The idea that fat activists are marginalizing anyone is a tough for more to respond to because it strikes me as a bizarre inversion of the power structure in our society. I think its a reminder of how far we still have to go but also of how important it is to maintain our struggle. We may be powerless, yet others still feel the need to fear us. In a way, I almost find that encouraging. No matter how stigmatized and marginalized we are, the status quo remains ill at ease with us. We'd be doing something wrong if the status quo didn't find reason to keep pushing back against us. We just have to keep pushing right back against them.


Push Back

I find myself in complete agreement with Maia at Alas concerning the kerfuffle that erupted at Feministe over a guest blogger. (And seriously, how often has that phrased been uttered this summer?) The guest made a post positively coated in fat shaming. It largely comes from the "Yeah, but you don't really mean that" school of responding to fat acceptance. The author is simply dismissive of the notion that someone could believe that. OBVIOUSLY fat people are unhealthy and OBVIOUSLY we should pressure them to lose weight because OBVIOUSLY they are eating too many donuts.

Yes, the author really "went there" bringing up donuts.

Its all very scoldy, bringing nothing new to the discussion beyond telling people they are OBVIOUSLY wrong. But like Maia, what I see as progress is the reaction which is darn near universal in calling out the author on her sizist attitudes.
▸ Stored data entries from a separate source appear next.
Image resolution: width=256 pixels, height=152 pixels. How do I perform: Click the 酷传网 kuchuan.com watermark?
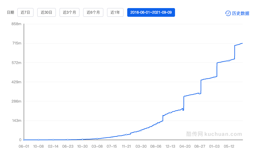(x=214, y=134)
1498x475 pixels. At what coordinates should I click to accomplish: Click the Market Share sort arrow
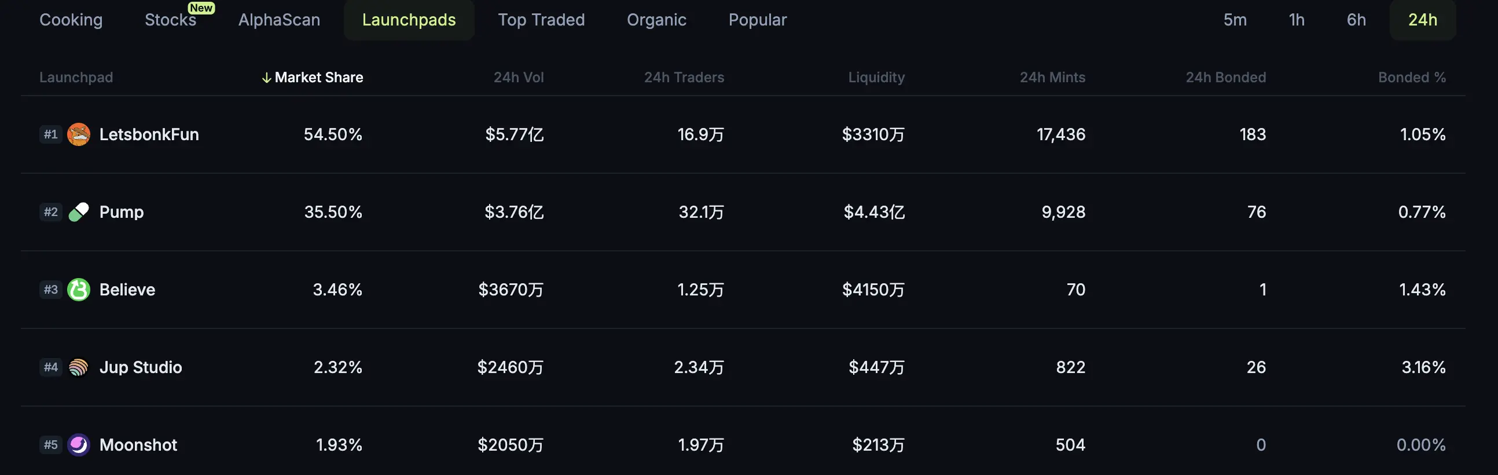click(266, 77)
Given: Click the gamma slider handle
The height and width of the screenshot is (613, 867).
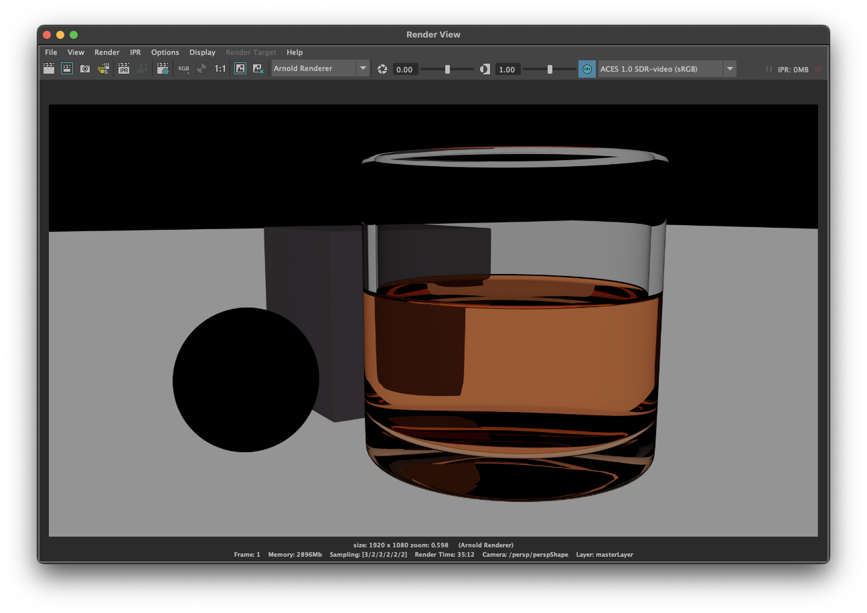Looking at the screenshot, I should (550, 69).
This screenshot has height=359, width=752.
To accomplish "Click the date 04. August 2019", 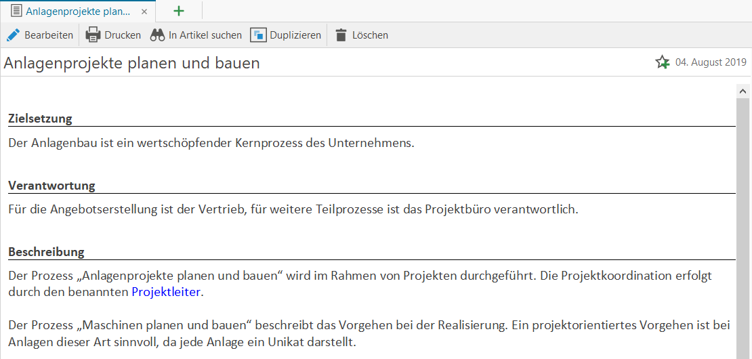I will click(x=711, y=62).
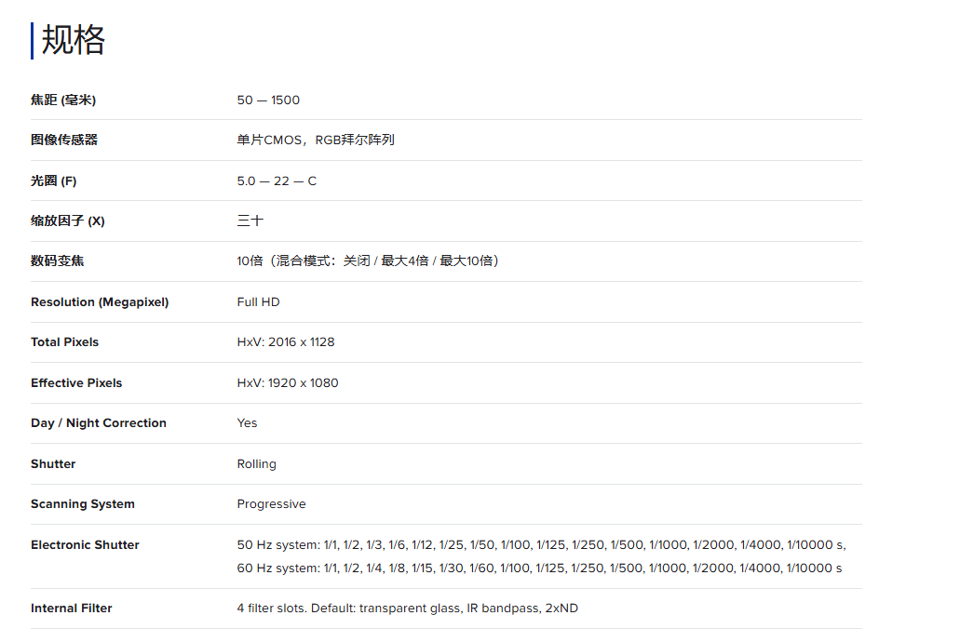Click the 60 Hz system shutter speeds line
Viewport: 960px width, 642px height.
(539, 568)
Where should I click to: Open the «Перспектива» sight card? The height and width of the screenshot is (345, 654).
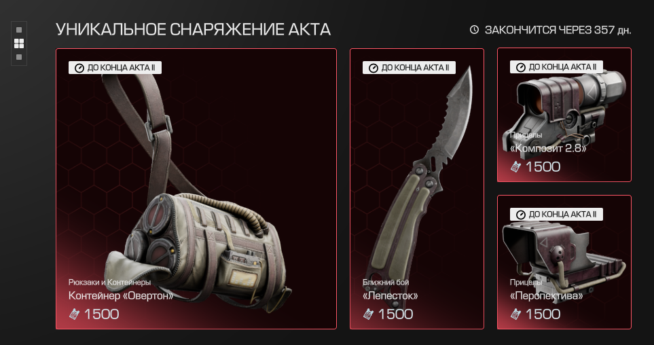(564, 262)
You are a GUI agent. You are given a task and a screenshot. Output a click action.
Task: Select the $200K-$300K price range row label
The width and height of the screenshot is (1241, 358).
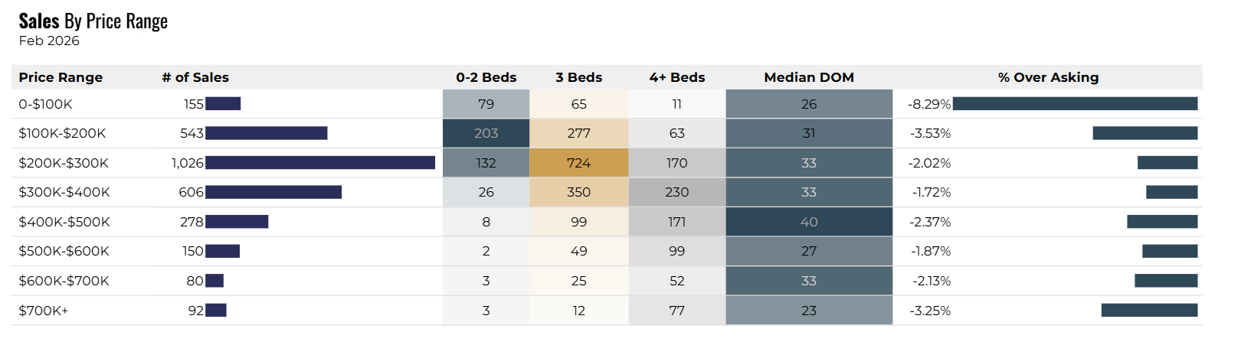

That really isn't something you see even on progressive websites filled with people who ought to be our allies. Fat shaming enjoys such privilege that few people ever examine it and instead knee-jerk defend it. That so many people are pushing back so unapologetically is very encouraging to see. Even on fat accepting sites not very long ago, commentators harping about people eating too many cheeseburgers could be excused for their concern trolling and pushing back against them discouraged.

But we need to push back. When people adopt the attitude of "You can't really mean that" we must be there to say, yes. We do mean that.